Büttner: In einer solchen Lage kann es für Leistungsträger ein ratsamer Weg sein, dem Arbeitgeber Folgendes vorzuschlagen: Reduzierung der persönlichen Arbeitszeit – also Teilzeitvereinbarung – für eine festgelegte Dauer. Im Gegenzug verzichtet der Arbeitgeber auf Kündigungsmöglichkeiten und übernimmt die Kosten der Qualifizierung voll oder teilweise. Das ist eine Win-Win-Situation für beide Seiten: Der Arbeitgeber bindet wertvolles Humankapital an sein Unternehmen und kann die Lohnkosten dennoch senken. Der Arbeitnehmer verzichtet zwar auf einen Teil seines Entgelts, erhält aber Arbeitsplatzsicherheit und kann sich weiterqualifizieren.
In der chinesischen Sprache bildet die Verbindung der Schriftzeichen für Gefahr und Chance den Begriff Krise, d.h. eine Krise kann beides beinhalten.
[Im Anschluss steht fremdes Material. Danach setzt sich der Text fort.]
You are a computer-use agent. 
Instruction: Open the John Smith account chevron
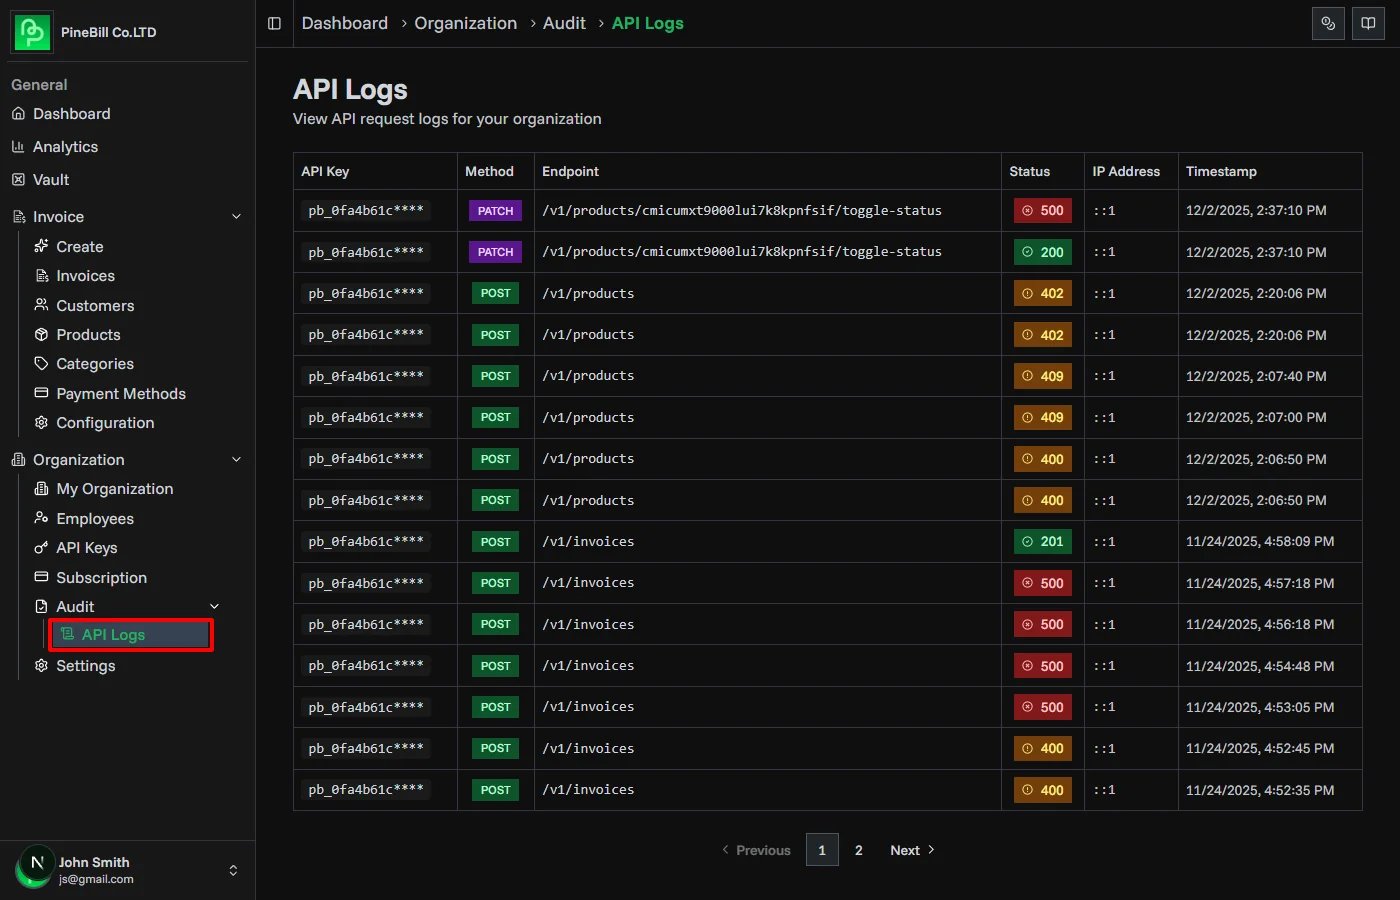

Wenn man Ihnen beiden so zuhört, sehen Sie das in Bezug auf die gegenwärtige Krise offensichtlich ebenso.
Mann: Mir gefällt Ihre Illustration. Denn genauso verhält es sich. Wie Herr Büttner und ich es geschildert haben, liegt es bei den Arbeitnehmern, sich durch Qualifizierung von der Masse der Beschäftigten abzuheben. Das ist immer zielführend, weil es die Beschäftigungsfähigkeit erhöht, egal, wie schlimm die Krise wird und wie es dem Arbeitgeber gerade geht. Kurzum: Den Kopf nicht in den Sand stecken, sondern in die Lehrbücher!